SUNTECH POWER HOLDINGS
The enormous potential of solar energy is no secret, and that's why the stocks of so many firms in this field are expensive. One company that may nevertheless pay off is Suntech Power Holdings. China's largest maker of photovoltaic cells, which convert sunlight to energy, has the scale to produce low-cost, high-profit solar equipment for sale in the international market. The firm is profitable, and earnings should grow 25% to 30% annually over the next few years, says fund manager Guinness.
TENNECO
Over the next eight years, stricter auto-emissions standards will take effect in Brazil, China, India, Japan, Russia, the U.S. and Western Europe. That's good news for auto-parts supplier Tenneco, which gets nearly two-thirds of its revenues from emissions equipment (the rest comes from suspension gear). It is the leading supplier in China and Europe, and it is number two in the U.S. The Lake Forest, Ill., firm is especially well positioned to sell emissions equipment for diesel-powered cars and trucks, which offer better fuel efficiency than gasoline-powered models do.
TRINITY INDUSTRIES
Another way to play the boost in railroads' fortunes is via Trinity Industries, the nation's largest manufacturer of railcars. Demand for covered hopper cars, which carry grain, as well as for coal cars and tank cars for hauling ethanol, contributed to a record order backlog of almost 34,000 cars at the end of the second quarter.

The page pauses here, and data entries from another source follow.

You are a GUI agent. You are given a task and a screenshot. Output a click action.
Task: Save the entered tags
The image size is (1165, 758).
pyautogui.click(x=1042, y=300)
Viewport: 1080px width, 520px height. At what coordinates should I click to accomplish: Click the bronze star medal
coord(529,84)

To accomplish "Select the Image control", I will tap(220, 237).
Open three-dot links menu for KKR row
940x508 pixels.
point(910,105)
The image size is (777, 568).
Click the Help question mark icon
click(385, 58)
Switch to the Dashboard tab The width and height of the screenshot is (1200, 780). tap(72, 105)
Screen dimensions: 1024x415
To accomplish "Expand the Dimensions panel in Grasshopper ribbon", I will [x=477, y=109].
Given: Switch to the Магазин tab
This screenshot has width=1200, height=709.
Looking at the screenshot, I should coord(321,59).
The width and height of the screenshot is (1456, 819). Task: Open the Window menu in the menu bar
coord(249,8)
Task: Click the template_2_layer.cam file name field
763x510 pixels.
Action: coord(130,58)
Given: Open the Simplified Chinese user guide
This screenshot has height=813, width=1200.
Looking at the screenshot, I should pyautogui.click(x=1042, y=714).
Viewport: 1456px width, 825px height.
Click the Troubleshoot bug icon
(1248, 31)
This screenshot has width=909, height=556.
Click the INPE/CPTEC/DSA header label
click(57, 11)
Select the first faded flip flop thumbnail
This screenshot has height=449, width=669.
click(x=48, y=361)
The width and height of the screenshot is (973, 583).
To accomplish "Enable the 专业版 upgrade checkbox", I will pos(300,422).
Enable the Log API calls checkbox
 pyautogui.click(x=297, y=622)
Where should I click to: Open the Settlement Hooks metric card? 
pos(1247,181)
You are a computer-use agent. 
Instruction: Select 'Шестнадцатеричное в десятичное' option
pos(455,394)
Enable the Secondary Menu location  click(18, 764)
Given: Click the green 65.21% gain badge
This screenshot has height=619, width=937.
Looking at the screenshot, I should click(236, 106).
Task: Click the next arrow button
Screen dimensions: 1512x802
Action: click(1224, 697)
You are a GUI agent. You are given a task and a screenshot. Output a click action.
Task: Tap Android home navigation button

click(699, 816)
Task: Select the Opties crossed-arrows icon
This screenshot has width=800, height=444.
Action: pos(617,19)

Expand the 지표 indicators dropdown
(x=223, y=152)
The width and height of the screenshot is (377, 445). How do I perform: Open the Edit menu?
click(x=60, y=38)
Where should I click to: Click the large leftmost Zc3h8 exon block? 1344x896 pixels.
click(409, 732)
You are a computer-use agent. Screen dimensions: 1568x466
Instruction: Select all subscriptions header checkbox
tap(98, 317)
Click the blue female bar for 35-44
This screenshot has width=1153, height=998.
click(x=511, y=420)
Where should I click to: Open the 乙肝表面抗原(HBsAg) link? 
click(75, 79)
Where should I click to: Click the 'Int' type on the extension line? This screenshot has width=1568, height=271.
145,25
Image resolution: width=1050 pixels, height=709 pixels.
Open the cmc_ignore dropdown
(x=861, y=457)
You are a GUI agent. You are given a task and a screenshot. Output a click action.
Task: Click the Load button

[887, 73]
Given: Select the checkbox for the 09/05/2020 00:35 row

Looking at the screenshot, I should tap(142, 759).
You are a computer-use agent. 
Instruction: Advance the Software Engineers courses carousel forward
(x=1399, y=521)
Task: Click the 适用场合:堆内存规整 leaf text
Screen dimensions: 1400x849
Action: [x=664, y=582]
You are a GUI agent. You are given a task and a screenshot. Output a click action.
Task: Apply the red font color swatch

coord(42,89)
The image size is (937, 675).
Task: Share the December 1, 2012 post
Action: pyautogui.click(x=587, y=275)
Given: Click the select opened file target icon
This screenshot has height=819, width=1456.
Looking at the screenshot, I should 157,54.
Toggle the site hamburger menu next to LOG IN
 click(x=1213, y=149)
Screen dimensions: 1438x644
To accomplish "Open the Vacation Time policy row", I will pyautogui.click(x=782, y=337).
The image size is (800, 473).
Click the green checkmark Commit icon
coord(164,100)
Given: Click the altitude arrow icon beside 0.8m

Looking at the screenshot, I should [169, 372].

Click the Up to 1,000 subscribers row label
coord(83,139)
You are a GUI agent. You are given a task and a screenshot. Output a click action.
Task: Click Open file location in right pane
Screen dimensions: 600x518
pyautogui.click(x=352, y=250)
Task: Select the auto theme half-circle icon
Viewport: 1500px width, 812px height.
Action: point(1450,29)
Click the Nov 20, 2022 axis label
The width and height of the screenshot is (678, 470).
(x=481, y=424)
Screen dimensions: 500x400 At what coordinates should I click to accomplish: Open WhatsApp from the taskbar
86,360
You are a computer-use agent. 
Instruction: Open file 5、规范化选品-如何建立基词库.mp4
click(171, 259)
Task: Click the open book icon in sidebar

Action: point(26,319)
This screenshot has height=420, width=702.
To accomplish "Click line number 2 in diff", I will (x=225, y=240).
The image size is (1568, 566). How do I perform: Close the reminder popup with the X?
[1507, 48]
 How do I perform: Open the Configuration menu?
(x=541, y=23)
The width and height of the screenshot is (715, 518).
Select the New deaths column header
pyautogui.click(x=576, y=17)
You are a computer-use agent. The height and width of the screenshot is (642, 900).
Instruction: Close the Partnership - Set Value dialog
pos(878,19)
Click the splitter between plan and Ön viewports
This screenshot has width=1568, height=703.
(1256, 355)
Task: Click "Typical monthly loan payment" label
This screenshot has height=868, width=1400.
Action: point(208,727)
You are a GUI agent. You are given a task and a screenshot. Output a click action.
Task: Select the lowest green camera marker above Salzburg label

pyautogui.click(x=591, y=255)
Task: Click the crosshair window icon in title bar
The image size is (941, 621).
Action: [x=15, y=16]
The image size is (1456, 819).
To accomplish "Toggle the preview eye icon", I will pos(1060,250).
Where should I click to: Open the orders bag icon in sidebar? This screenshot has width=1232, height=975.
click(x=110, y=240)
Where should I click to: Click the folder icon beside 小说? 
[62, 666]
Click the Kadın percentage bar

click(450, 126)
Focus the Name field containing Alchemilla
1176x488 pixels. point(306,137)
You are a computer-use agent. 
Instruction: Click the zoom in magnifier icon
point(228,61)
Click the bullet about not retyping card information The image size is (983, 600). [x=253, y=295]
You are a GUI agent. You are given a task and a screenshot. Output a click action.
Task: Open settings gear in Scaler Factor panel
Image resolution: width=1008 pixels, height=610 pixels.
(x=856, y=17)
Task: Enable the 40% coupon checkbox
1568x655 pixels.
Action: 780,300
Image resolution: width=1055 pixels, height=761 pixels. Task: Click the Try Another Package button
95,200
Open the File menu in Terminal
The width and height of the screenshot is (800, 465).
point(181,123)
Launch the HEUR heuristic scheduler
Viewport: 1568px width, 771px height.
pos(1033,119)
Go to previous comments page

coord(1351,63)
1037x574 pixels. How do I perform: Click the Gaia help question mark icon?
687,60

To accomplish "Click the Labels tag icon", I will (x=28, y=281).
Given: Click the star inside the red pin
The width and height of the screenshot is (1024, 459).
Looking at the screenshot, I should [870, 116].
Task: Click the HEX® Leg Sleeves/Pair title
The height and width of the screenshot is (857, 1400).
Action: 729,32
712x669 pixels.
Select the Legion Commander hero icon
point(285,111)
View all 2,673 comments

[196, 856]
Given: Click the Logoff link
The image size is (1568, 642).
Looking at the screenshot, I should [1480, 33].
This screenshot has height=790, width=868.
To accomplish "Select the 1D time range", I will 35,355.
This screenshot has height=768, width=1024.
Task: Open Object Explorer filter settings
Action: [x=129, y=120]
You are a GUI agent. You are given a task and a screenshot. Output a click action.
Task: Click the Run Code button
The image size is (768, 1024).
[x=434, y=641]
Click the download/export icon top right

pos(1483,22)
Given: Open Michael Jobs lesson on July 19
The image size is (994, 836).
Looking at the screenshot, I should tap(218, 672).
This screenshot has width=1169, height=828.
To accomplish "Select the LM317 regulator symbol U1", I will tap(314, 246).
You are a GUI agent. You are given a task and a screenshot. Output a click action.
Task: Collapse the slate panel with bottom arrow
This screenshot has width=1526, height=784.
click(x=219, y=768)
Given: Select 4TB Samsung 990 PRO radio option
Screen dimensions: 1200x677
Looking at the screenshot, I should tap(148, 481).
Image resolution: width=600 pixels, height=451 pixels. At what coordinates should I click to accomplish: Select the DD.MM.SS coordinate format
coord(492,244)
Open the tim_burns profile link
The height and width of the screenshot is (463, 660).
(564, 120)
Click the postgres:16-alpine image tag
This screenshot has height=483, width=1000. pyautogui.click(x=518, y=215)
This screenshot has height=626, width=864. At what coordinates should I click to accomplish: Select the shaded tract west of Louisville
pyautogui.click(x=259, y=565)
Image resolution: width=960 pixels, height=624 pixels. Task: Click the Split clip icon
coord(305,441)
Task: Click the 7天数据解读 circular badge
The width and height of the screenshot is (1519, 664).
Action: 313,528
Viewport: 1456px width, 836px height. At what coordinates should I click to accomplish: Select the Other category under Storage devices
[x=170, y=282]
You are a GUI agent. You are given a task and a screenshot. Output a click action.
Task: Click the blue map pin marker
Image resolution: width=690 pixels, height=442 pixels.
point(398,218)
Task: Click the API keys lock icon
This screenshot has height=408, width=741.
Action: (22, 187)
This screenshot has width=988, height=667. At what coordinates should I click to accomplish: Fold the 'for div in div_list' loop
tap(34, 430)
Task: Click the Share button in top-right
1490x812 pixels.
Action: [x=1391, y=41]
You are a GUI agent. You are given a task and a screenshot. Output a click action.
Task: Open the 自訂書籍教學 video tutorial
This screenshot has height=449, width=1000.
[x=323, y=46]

The Dallas-based manufacturer is also a backdoor play on wind power, as it is a leading maker of towers for wind-powered turbines. Trinity's energy division, which includes the wind towers and other businesses, makes up only 11% of revenues. But wind-tower revenues, driven by federal tax breaks, could soar to as high as $250 million this year, up from $11 million in 2004.
UNITED TECHNOLOGIES
This splendidly run industrial conglomerate focuses on energy conservation both within the company and with the products it sells. Its Otis elevator and Carrier heating and air-conditioning units are developing more energy-efficient systems. The Hartford, Conn., company also makes fuel cells for buildings, transit buses and the U.S. space program. Also the maker of Pratt & Whitney engines and Sikorsky helicopters, United has been riding the global boom in infrastructure building.
ZOLTEK
These are boom times for makers of carbon fiber, a strong, lightweight material used to make aircraft parts as well as the 175- to 200-foot-long blades that turn wind turbines. Zoltek supplies both markets, and its stock has more than doubled in the past year as demand from both sources has soared. But this may be only the beginning. Zoltek chief executive Zsolt Rumy thinks carbon fiber will soon be used to make lightweight, fuel-efficient cars; precast-concrete structures; and ultra-deep-sea oil-drilling equipment. He expects worldwide carbon-fiber production to more than double by 2010, to $2 billion, and thinks his own company's sales can hit $500 million in 2011, more than five times higher than last year's total.